Stored items:
= Beginning of Section =
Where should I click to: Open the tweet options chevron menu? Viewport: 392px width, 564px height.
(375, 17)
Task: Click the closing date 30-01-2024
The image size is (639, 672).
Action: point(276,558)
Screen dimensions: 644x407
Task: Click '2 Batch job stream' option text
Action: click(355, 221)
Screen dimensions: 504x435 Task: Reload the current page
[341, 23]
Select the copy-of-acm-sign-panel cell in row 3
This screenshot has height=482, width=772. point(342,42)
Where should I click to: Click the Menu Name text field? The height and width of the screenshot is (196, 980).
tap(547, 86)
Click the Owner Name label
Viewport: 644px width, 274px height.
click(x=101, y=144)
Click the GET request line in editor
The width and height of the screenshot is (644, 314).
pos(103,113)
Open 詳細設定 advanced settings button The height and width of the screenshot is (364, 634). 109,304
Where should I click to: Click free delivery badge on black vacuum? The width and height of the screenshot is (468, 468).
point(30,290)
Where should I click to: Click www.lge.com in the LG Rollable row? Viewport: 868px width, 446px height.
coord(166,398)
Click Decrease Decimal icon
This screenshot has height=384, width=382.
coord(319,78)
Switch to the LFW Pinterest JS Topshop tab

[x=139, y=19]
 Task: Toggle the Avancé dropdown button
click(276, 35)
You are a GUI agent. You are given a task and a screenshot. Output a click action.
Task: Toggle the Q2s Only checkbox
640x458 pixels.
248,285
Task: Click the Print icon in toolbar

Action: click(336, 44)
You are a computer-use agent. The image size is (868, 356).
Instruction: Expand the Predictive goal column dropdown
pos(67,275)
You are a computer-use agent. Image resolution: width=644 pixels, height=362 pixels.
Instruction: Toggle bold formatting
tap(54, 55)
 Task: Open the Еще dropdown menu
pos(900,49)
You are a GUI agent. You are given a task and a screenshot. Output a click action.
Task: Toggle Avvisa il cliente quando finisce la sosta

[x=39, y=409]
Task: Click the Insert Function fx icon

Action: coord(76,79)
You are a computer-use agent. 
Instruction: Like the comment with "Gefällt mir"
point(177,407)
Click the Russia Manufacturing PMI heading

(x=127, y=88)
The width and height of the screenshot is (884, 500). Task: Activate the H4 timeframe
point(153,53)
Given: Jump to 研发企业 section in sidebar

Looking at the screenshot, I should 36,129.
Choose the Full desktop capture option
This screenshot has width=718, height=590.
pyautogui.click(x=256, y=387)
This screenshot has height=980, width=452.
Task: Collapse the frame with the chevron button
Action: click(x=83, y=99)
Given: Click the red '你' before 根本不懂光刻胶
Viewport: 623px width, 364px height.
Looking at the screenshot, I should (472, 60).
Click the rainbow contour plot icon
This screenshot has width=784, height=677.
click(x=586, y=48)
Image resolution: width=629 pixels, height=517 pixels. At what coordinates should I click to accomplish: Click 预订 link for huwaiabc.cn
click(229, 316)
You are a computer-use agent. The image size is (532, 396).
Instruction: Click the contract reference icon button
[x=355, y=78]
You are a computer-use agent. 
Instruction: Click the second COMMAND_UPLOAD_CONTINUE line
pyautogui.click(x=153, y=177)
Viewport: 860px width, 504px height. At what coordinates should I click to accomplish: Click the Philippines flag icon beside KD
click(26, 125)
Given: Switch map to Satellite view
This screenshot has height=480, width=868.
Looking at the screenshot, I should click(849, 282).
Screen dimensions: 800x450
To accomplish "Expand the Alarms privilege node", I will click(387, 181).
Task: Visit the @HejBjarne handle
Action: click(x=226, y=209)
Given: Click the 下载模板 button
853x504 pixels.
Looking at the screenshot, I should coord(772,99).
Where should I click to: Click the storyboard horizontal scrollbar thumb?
= End of Section =
WORK REQUEST: Nothing may be left out: return each entry exactly as it reads.

ANSWER TO THE PROBLEM:
Where should I click to: Open the tweet options chevron menu? Viewport: 392px width, 564px height.
(375, 17)
Task: Click the closing date 30-01-2024
The image size is (639, 672).
Action: point(276,558)
Screen dimensions: 644x407
Task: Click '2 Batch job stream' option text
Action: click(355, 221)
Screen dimensions: 504x435 Task: Reload the current page
[341, 23]
Select the copy-of-acm-sign-panel cell in row 3
This screenshot has height=482, width=772. point(342,42)
Where should I click to: Click the Menu Name text field? The height and width of the screenshot is (196, 980).
tap(547, 86)
Click the Owner Name label
Viewport: 644px width, 274px height.
click(x=101, y=144)
Click the GET request line in editor
The width and height of the screenshot is (644, 314).
pos(103,113)
Open 詳細設定 advanced settings button The height and width of the screenshot is (364, 634). 109,304
Where should I click to: Click free delivery badge on black vacuum? The width and height of the screenshot is (468, 468).
point(30,290)
Where should I click to: Click www.lge.com in the LG Rollable row? Viewport: 868px width, 446px height.
coord(166,398)
Click Decrease Decimal icon
This screenshot has height=384, width=382.
coord(319,78)
Switch to the LFW Pinterest JS Topshop tab

[x=139, y=19]
 Task: Toggle the Avancé dropdown button
click(276, 35)
You are a GUI agent. You are given a task and a screenshot. Output a click action.
Task: Toggle the Q2s Only checkbox
640x458 pixels.
248,285
Task: Click the Print icon in toolbar

Action: click(336, 44)
You are a computer-use agent. The image size is (868, 356).
Instruction: Expand the Predictive goal column dropdown
pos(67,275)
You are a computer-use agent. Image resolution: width=644 pixels, height=362 pixels.
Instruction: Toggle bold formatting
tap(54, 55)
 Task: Open the Еще dropdown menu
pos(900,49)
You are a GUI agent. You are given a task and a screenshot. Output a click action.
Task: Toggle Avvisa il cliente quando finisce la sosta

[x=39, y=409]
Task: Click the Insert Function fx icon

Action: coord(76,79)
You are a computer-use agent. 
Instruction: Like the comment with "Gefällt mir"
point(177,407)
Click the Russia Manufacturing PMI heading

(x=127, y=88)
The width and height of the screenshot is (884, 500). Task: Activate the H4 timeframe
point(153,53)
Given: Jump to 研发企业 section in sidebar

Looking at the screenshot, I should 36,129.
Choose the Full desktop capture option
This screenshot has width=718, height=590.
pyautogui.click(x=256, y=387)
This screenshot has height=980, width=452.
Task: Collapse the frame with the chevron button
Action: click(x=83, y=99)
Given: Click the red '你' before 根本不懂光刻胶
Viewport: 623px width, 364px height.
Looking at the screenshot, I should (472, 60).
Click the rainbow contour plot icon
This screenshot has width=784, height=677.
click(x=586, y=48)
Image resolution: width=629 pixels, height=517 pixels. At what coordinates should I click to accomplish: Click 预订 link for huwaiabc.cn
click(229, 316)
You are a computer-use agent. The image size is (532, 396).
Instruction: Click the contract reference icon button
[x=355, y=78]
You are a computer-use agent. 
Instruction: Click the second COMMAND_UPLOAD_CONTINUE line
pyautogui.click(x=153, y=177)
Viewport: 860px width, 504px height. At what coordinates should I click to accomplish: Click the Philippines flag icon beside KD
click(26, 125)
Given: Switch map to Satellite view
This screenshot has height=480, width=868.
Looking at the screenshot, I should click(849, 282).
Screen dimensions: 800x450
To accomplish "Expand the Alarms privilege node", I will click(387, 181).
Task: Visit the @HejBjarne handle
Action: click(x=226, y=209)
Given: Click the 下载模板 button
853x504 pixels.
Looking at the screenshot, I should coord(772,99).
Where should I click to: Click the storyboard horizontal scrollbar thumb?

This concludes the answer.